Extracted records:
————————

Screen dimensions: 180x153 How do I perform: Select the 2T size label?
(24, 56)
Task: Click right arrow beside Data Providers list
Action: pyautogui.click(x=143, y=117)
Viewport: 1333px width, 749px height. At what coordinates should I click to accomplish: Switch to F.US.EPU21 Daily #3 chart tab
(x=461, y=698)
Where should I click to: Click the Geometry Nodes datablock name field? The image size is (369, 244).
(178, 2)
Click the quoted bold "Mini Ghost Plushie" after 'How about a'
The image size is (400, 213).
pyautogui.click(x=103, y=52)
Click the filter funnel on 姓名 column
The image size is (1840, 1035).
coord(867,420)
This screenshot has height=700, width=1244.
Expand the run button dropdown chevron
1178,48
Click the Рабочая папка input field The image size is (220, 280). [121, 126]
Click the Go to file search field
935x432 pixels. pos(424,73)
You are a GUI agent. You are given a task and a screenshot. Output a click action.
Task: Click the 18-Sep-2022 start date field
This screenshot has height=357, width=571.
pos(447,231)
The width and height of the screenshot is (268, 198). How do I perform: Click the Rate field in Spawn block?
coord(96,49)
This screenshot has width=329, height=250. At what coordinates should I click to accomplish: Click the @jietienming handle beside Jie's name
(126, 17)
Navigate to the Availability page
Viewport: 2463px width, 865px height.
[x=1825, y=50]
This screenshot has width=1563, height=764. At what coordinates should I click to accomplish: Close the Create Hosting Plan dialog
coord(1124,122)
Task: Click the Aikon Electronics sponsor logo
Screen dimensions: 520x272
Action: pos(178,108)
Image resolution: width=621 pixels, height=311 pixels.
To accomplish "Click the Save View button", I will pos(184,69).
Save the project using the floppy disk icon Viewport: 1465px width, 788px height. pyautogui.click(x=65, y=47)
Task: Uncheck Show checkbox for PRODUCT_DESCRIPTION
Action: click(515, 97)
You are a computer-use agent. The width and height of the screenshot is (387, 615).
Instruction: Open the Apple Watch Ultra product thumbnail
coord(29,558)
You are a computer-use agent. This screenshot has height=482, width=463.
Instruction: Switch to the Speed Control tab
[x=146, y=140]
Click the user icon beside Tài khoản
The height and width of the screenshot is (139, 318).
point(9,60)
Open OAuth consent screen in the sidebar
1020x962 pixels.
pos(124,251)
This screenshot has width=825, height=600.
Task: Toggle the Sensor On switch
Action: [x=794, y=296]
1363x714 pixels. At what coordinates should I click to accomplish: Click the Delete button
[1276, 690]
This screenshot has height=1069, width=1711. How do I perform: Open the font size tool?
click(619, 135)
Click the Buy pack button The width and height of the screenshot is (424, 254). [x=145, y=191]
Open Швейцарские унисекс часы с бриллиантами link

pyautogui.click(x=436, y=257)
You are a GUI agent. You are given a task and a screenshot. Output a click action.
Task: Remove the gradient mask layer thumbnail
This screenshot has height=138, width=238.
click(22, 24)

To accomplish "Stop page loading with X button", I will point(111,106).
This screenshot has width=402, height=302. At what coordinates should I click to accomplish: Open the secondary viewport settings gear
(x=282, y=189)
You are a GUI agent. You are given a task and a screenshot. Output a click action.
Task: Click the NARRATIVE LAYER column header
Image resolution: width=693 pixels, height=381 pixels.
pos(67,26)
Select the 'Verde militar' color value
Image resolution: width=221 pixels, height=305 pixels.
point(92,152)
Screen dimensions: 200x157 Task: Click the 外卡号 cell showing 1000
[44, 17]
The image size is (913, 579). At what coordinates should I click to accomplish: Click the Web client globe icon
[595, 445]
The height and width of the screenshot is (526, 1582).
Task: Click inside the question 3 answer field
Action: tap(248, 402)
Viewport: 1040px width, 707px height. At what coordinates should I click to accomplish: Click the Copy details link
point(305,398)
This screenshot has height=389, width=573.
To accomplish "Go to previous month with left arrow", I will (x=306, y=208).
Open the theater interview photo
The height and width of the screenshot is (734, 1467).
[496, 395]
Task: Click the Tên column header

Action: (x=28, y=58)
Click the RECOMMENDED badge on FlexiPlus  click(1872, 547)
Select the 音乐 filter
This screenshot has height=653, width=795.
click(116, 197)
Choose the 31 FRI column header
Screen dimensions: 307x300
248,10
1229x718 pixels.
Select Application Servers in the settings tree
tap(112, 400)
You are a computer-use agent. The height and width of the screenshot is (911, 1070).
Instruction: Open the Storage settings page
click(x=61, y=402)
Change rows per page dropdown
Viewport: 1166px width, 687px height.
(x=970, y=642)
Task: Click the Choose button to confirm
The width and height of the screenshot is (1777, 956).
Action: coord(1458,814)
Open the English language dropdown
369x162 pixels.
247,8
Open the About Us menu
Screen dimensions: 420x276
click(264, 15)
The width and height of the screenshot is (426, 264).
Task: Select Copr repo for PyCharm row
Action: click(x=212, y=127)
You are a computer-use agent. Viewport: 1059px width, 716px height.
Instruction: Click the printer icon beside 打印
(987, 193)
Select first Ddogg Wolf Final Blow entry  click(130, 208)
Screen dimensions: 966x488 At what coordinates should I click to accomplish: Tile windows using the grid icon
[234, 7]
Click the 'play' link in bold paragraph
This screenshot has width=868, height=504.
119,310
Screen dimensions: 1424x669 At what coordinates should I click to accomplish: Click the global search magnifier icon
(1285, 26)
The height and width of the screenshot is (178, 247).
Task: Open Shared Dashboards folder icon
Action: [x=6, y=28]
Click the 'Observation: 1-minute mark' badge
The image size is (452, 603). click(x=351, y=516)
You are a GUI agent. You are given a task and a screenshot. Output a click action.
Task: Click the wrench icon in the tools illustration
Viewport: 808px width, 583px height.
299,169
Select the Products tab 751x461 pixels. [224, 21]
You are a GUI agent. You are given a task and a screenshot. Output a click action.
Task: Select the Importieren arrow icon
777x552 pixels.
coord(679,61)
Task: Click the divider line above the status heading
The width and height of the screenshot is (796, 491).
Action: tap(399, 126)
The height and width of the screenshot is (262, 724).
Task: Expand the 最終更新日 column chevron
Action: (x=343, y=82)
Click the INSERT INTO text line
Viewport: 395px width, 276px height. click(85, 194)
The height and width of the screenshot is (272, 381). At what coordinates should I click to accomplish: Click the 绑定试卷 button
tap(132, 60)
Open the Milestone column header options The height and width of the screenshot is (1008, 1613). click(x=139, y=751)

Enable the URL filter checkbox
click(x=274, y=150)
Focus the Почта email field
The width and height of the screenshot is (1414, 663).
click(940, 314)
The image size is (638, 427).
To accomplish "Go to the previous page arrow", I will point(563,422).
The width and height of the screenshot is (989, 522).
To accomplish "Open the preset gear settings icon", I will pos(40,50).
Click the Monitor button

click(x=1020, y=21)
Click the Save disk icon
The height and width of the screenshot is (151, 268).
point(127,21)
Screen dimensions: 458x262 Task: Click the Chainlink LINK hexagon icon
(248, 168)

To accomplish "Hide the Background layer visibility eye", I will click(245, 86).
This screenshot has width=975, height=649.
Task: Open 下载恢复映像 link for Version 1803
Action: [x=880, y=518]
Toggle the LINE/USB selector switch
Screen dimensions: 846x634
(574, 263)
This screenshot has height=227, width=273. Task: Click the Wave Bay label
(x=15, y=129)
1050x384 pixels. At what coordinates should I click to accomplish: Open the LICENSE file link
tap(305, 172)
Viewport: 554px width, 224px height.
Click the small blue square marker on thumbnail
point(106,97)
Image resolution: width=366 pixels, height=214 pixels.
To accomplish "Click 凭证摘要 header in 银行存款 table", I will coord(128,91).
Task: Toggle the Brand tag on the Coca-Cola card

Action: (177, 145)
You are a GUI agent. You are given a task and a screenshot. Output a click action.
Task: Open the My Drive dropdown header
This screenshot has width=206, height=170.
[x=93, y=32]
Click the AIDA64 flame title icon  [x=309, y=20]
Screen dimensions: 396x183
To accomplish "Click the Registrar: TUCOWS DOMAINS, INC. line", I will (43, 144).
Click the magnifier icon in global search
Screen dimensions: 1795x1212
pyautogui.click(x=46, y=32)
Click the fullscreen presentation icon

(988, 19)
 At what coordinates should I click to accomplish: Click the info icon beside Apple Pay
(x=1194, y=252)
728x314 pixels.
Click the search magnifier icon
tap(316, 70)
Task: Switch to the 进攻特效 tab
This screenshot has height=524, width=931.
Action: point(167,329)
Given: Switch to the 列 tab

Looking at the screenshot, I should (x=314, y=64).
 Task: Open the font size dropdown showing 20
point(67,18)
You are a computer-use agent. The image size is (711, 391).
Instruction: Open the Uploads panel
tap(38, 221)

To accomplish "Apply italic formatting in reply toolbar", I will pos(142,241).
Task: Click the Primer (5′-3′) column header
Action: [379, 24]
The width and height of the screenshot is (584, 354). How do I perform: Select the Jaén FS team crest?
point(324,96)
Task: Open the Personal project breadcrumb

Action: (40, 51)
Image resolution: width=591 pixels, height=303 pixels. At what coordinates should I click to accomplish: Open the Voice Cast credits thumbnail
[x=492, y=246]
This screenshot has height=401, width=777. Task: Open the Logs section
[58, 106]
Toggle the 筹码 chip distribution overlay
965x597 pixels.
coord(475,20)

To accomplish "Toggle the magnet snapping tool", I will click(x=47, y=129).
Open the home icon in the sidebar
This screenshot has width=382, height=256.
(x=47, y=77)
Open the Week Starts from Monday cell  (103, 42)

————————

▶ Exercise directions
Rewrite the lines above, starting at the line that contains "This screenshot has height=389, width=573." and ending at the line that contains "Action: (x=28, y=58)", as a JSON list of strings with one string per line and blank lines omitted.

▶ The result
[
  "This screenshot has height=389, width=573.",
  "To accomplish \"Go to previous month with left arrow\", I will (x=306, y=208).",
  "Open the theater interview photo",
  "The height and width of the screenshot is (734, 1467).",
  "[496, 395]",
  "Task: Click the Tên column header",
  "Action: (x=28, y=58)"
]